▶ _Texto del documento_:
○ ○ ○ ○
Sin embargo, en este caso, Debat considera que ha habido “un error editorial insalvable” que poco tiene que ver con la urgencia.
“Los revisores y editores no solicitaron los datos primarios que soportarían los resultados presentados por los autores. Esto para un estudio observacional de esa magnitud es indispensable. Más allá de las críticas al análisis estadístico, la falta de una revisión ética y tantos otros defectos de estos estudios, la no disponibilidad de los datos crudos atenta básicamente contra la transparencia y reproducibilidad de los trabajos”, afirma.
También hay una responsabilidad primaria de Desai, claro, y de sus coautores que no se preocuparon por examinar el origen de los datos que proveyó su colega.
Politi dice que está haciendo el esfuerzo por pensar bien, que quizás los acuerdos de confidencialidad con hospitales que firmó Surgisphere fueron la única manera de que pudiera obtener y procesar datos externos. “Nadie está diciendo que los autores hayan actuado de forma malintencionada? pero me gustaría una evaluación independiente”, señala.
Es posible que el affaire deje algunas lecciones. Por un lado, como señala Heathers, deja en claro la necesidad de mejorar la transparencia y el proceso de revisión por pares. Por ejemplo, que se prioricen trabajos de investigación que junto con los manuscritos ofrezcan los datos y códigos analíticos; o que se ponga más foco en reanalizar la precisión de los papers, incluso mediante la contratación de estadísticos, en lugar de evaluar solo la importancia potencial del trabajo.
“Este caso promueve una lectura más cautelosa de la literatura científica, sin orejeras porque en la primera página de un trabajo hay un logo de una revista reconocida. Y nos recuerda la importancia del escepticismo en la lectura, la gran enseñanza de Bertrand Russell, que aplica no solo a las comunicaciones académicas, sino a cualquier tipo de publicación”, apunta Humberto Debat.
Una moraleja relacionada es que no hay apresurarse a tomar decisiones a partir de estudios observacionales, que siempre pueden tener factores inadvertidos que confundan la interpretación de los resultados. Ni dejarse subyugar porque el trabajo analice decenas de miles de pacientes. Solo los ensayos clínicos con distribución al azar de los participantes y doble ciego (donde ni los pacientes ni los médicos saben quiénes reciben la droga en estudio y quiénes el placebo) pueden brindar evidencias firmes.
El instituto de medicina tropical de Tailandia que ayudó a destapar la olla en este caso lamentó que el escándalo perjudicara la continuidad de ensayos con hidroxicloroquina en varios países del mundo. Y recomendó a las autoridades regulatorias y otras agencias que, a partir de ahora, examinen la veracidad y aplicabilidad de los datos de los estudios y la corrección de los análisis “antes de actuar”.
El episodio también recuerda que los procesos de construcción de la evidencia son continuos y que la ciencia no se aferra a dogmas. “El público en general está descubriendo que los científicos nos equivocamos, pero también están entendiendo que, a diferencia de otros ámbitos, ante la generación de nuevas evidencias, sabemos dejar atrás nuestros errores y aceptar nuevos conocimientos y aprehenderlos”, puntualiza Debat.
Politi dice que, esta madrugada, sentía que el balance era positivo. “Este episodio de académicos interesados en que la verdad sea conocida refleja un sincero espíritu global de participar y de cuidar la calidad, la transparencia y la integridad de lo que se publica. Es una salvaguarda en medio del vértigo impuesto por esta pandemia”, asegura.
“En el apuro, puede salir una tostada menos o más cocida. Pero hay alguien que mira cómo salen las tostadas”, concluye.
○ ○ ○ ○
▶ _Extractos de datos_:

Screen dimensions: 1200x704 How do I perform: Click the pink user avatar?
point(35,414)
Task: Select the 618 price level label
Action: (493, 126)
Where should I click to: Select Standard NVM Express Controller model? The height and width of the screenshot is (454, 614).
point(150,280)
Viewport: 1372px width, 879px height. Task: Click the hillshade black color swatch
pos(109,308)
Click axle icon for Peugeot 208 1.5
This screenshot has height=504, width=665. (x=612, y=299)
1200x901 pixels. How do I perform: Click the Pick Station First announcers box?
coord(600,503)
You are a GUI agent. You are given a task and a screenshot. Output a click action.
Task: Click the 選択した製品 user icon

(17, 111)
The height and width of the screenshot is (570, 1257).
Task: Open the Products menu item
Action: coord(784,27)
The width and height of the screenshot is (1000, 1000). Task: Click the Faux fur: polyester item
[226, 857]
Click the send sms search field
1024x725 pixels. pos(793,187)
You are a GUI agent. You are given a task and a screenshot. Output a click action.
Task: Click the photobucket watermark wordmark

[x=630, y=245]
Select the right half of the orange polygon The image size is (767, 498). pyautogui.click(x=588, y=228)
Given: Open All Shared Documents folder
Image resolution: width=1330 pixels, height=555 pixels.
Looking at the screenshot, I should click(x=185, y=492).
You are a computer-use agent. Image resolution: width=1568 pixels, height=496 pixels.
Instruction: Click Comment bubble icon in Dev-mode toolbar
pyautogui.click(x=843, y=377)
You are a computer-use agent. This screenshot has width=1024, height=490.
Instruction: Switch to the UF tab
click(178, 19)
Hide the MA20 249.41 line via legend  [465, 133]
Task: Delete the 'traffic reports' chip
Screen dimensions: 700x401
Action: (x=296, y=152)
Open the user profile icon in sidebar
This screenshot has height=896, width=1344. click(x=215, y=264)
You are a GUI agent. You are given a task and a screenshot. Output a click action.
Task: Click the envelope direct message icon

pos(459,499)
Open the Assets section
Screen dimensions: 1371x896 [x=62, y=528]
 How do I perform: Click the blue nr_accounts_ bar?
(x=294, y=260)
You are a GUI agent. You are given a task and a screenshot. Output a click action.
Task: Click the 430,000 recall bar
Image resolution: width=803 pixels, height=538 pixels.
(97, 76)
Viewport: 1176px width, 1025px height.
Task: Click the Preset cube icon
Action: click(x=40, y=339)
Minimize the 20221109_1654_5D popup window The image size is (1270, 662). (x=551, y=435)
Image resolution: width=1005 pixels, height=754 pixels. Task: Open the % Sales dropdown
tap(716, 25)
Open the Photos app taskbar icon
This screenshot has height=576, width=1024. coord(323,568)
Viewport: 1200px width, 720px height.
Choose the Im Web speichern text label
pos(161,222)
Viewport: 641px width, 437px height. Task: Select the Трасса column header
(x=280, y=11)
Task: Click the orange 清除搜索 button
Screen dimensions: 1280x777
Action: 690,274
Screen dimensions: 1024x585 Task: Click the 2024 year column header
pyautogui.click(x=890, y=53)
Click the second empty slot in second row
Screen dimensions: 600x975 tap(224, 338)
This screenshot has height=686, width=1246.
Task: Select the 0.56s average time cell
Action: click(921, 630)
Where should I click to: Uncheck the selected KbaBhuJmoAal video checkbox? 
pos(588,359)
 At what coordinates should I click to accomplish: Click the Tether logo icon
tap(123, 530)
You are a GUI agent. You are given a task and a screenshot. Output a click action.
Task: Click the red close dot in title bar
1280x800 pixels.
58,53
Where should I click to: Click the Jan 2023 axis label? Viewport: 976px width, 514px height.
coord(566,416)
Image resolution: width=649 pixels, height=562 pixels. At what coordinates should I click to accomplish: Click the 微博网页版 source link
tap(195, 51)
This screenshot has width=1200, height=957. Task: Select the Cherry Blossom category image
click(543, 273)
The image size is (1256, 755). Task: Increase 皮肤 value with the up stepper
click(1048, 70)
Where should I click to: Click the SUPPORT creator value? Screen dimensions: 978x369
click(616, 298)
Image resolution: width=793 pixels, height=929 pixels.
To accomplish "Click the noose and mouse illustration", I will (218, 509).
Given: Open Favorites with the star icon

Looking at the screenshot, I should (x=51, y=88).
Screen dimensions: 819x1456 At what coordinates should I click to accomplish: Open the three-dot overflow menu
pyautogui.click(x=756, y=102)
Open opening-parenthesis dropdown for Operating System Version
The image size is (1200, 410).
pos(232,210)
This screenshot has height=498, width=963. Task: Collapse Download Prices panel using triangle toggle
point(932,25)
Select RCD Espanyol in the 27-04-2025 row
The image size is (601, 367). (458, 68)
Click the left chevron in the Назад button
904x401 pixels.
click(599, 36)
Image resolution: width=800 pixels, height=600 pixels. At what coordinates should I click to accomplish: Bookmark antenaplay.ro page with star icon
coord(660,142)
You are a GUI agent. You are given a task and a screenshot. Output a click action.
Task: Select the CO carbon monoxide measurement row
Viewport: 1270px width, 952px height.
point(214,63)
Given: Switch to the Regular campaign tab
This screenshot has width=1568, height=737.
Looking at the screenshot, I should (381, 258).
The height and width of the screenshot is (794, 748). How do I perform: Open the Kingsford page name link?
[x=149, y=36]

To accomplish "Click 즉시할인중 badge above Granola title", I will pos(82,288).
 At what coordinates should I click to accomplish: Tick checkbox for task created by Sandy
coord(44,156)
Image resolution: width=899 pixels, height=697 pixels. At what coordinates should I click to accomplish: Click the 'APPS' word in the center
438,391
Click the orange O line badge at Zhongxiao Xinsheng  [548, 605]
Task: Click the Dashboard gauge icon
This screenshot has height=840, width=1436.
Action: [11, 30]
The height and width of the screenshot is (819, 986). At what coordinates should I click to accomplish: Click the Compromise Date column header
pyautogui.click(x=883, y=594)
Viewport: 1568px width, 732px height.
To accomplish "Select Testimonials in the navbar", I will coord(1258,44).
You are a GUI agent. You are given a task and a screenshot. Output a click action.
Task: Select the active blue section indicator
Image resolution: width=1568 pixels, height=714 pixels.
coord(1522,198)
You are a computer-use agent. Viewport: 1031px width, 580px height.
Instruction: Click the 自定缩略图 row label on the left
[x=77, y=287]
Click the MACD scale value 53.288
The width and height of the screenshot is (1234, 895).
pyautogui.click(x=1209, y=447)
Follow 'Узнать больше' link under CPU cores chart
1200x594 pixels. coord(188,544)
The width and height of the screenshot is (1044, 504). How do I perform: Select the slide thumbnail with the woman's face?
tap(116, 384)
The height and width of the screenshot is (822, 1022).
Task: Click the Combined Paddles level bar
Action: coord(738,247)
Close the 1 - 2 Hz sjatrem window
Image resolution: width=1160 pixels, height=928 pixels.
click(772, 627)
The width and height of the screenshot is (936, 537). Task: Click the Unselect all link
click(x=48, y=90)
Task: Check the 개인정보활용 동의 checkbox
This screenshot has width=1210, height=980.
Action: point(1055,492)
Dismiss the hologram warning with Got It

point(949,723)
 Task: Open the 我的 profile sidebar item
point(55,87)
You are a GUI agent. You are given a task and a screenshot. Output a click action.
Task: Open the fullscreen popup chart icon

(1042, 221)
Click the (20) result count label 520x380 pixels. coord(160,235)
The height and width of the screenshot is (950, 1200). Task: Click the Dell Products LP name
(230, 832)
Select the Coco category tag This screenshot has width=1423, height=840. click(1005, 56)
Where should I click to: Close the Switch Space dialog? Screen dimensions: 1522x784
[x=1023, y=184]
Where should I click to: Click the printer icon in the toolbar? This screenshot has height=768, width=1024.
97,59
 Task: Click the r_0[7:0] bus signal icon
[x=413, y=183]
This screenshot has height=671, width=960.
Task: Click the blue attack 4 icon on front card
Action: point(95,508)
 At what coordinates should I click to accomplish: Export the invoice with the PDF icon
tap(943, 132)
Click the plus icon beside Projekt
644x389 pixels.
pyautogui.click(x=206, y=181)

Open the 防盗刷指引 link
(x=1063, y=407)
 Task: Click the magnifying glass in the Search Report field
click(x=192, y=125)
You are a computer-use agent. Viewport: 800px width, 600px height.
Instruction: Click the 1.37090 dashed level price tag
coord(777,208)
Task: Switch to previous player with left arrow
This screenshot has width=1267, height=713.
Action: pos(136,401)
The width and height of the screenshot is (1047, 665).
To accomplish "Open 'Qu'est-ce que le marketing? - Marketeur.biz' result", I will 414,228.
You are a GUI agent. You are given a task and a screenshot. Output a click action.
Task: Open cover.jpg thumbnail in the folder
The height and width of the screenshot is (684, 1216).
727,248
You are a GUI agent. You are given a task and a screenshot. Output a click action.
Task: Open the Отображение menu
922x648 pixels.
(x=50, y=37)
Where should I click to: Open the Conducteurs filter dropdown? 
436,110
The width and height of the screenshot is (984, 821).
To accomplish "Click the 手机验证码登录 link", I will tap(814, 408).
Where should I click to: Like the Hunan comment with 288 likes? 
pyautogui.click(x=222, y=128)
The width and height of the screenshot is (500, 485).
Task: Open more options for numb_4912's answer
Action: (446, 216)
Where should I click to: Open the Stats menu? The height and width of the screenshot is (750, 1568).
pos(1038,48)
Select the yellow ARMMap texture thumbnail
○ ○ ○ ○
▶ _Descripción del ejercicio_: Indica, según el texto del documento, qué institución lamentó que el escándalo perjudicara la continuidad de ensayos con hidroxicloroquina en varios países del mundo.

▶ _Resultado_: El instituto de medicina tropical de Tailandia.